MANGARH (RAJASTHAN): The killing of tribals by the British in Mangarh in 1913 was more gruesome than the Jallianwala Bagh massacre, Gujarat Chief Minister Bhupendra Patel said on Tuesday.
Patel was speaking at an event where Prime Minister Narendra Modi declared the Mangarh Dham, a memorial to the tribals massacred by the British Army in 1913, in Rajasthan’s in Banswara district as a national monument.
Modi said more than 1,500 tribal people sacrificed their lives in the massacre that took place on November 17, 1913 and it was an example of extreme cruelty by the British rule in India.
“…unfortunately, in the history written post-Independence, this was not given its due place…. In this Azadi ka Amrit Mahotsav, India is filling this void and correcting the mistakes that were made decades ago,” he said.
“India’s past history, present and India’s future will never be complete without the tribal community. Every page of the story of our freedom struggle is filled with tribal valour,” Modi said.

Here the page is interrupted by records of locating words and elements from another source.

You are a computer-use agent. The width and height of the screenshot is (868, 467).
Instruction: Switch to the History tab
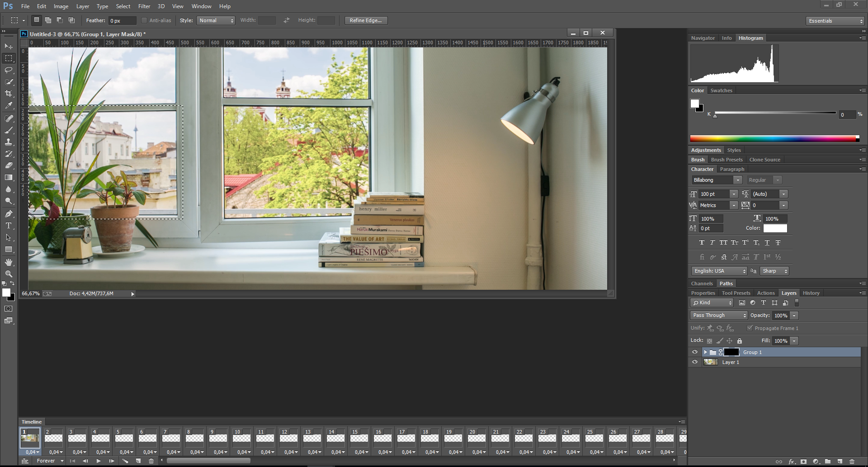tap(811, 293)
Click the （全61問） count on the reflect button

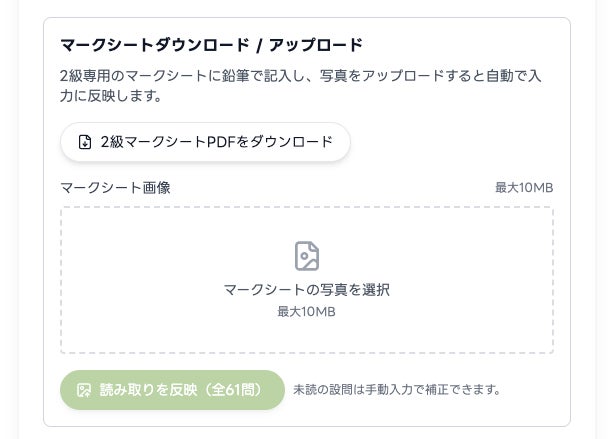(233, 389)
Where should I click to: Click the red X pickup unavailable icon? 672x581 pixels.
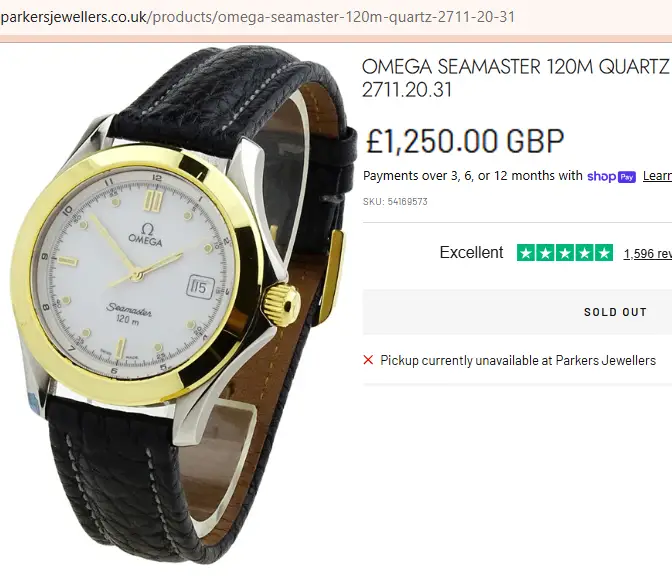click(x=368, y=360)
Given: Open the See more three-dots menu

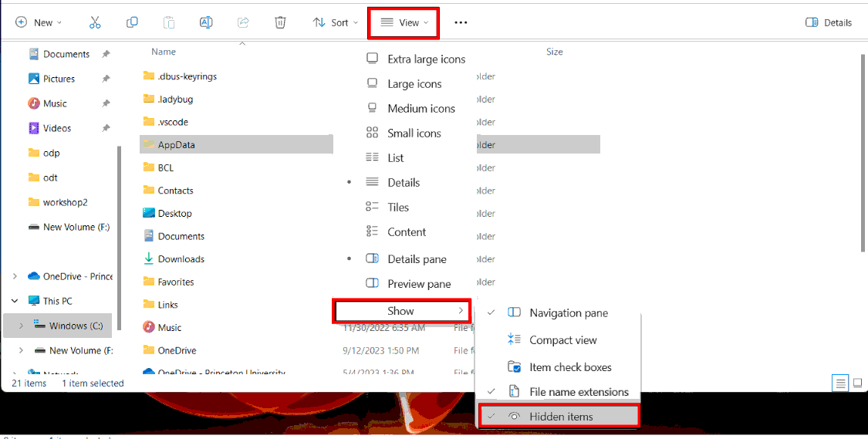Looking at the screenshot, I should point(461,22).
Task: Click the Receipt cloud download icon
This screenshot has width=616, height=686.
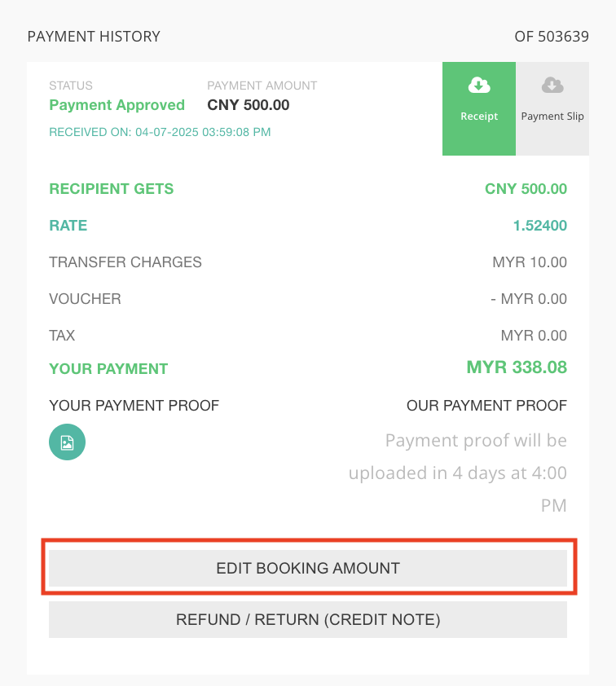Action: [479, 86]
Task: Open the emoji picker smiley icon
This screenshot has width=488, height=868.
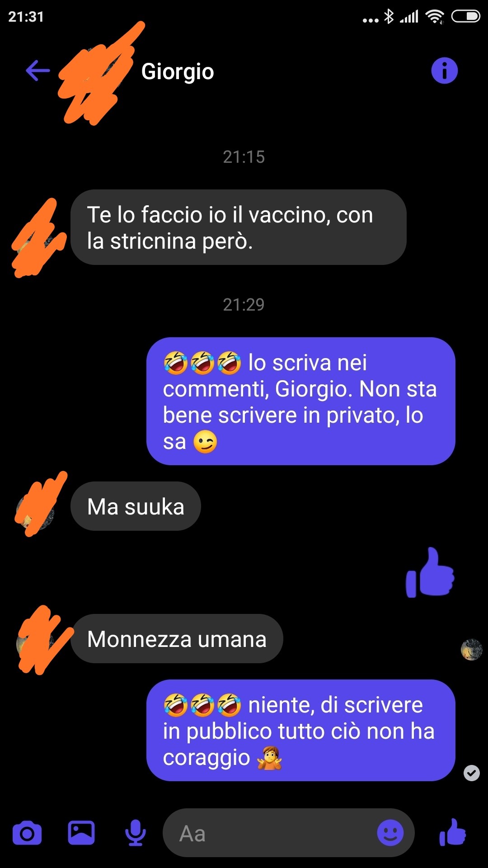Action: [390, 833]
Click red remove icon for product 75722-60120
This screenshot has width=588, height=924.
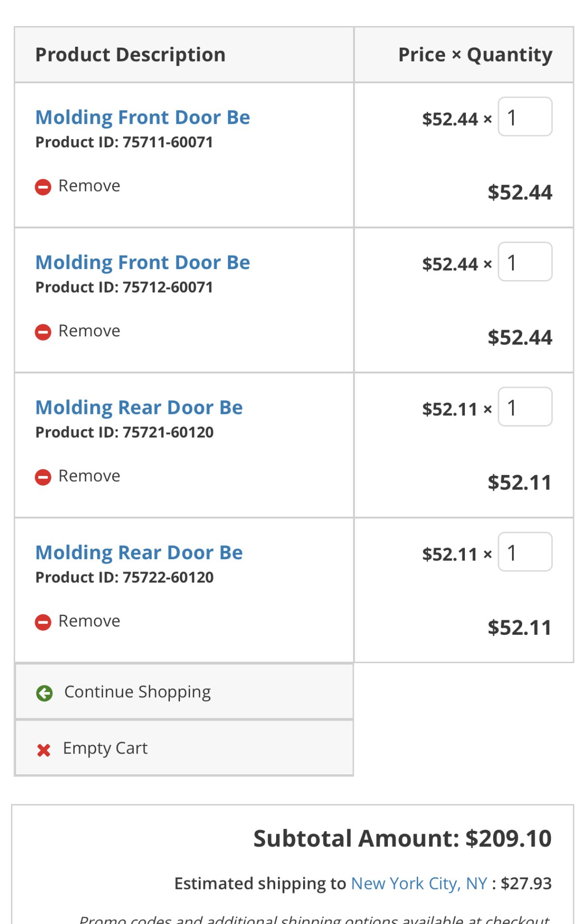43,622
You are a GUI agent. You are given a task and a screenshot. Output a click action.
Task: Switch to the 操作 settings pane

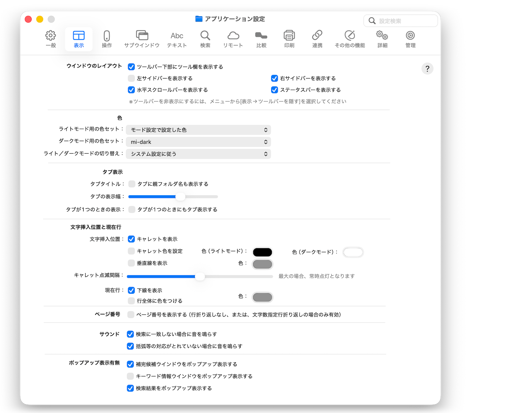click(107, 39)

He said that due to unfortunate circumstances such a significant and impactful event of the freedom struggle could not find its place in history books.
In his address, Congress leader and Rajasthan Chief Minister Ashok Gehlot said the history that was created in Mangarh was inscribed in golden words.
He said the contributions of the tribal community in the freedom movement were immense. He also recalled the valour and courage of the Rajput ruler of Mewar, Maharana Pratap.
The chief minister also recalled the contributions of Jawaharlal Nehru, Sardar Vallabhbhai Patel and other leaders in the freedom struggle.
The event, ‘Mangarh Dham ki Gaurav Gatha’, was organised by the Union Ministry of Culture at Mangarh Dham in Rajasthan’s Banswara district.
Mangarh Dham is a holy place for the tribal people living in Rajasthan, Gujarat and Madhya Pradesh.
In view of the coming assembly elections in Gujarat and assembly elections in Rajasthan and Madhya Pradesh later next year, the tribal belt is politically significant.
The event was attended by Modi, Gehlot, Patel and Madhya Pradesh Chief Minister Shivraj Singh Chouhan.
In his address, Gujarat Chief Minister Patel said November 17, 1913 was a black day when around 1,500 tribal people were killed.
“It was more gruesome than the Jallianwala Bagh massacre. Around 1.5 lakh tribal people had assembled in the movement on the call of Govind Guru and the Britishers opened fire on them,” he said.
Chouhan said the history of the freedom struggle was not taught correctly.
He said freedom was not served to India on a platter but thousands of freedom fighters were hanged, jailed and many others shed their blood and it was after it that the country got independence.
In his address, the prime minister also recalled the glorious struggles that date back to as early as the 1780s when Santhal Sangram was fought under the leadership of Tilka Manjhi. He mentioned 1830-32 when the country witnessed Larka Andolan under the leadership of Budhu Bhagat.
In 1855, Sidhu-Kanhu Kranti energised the nation and Bhagwan Birsa Munda inspired everyone with his energy and patriotism, he said.
“You will not find any patch of time starting from the beginning of slavery centuries ago till the 20th century when the flame of Azadi was not kept ablaze by the tribal community,” the prime minister told the gathering.
During the freedom struggle where Bhils and other tribes engaged in a long stand-off with the British, more than 1.5 lakh Bhils rallied at Mangarh Hill on 17th November 1913 under the leadership of Govind Guru. The Britishers opened fire at this gathering, leading to the Mangarh Massacre in which approximately 1,500 tribals were martyred, according to an official release.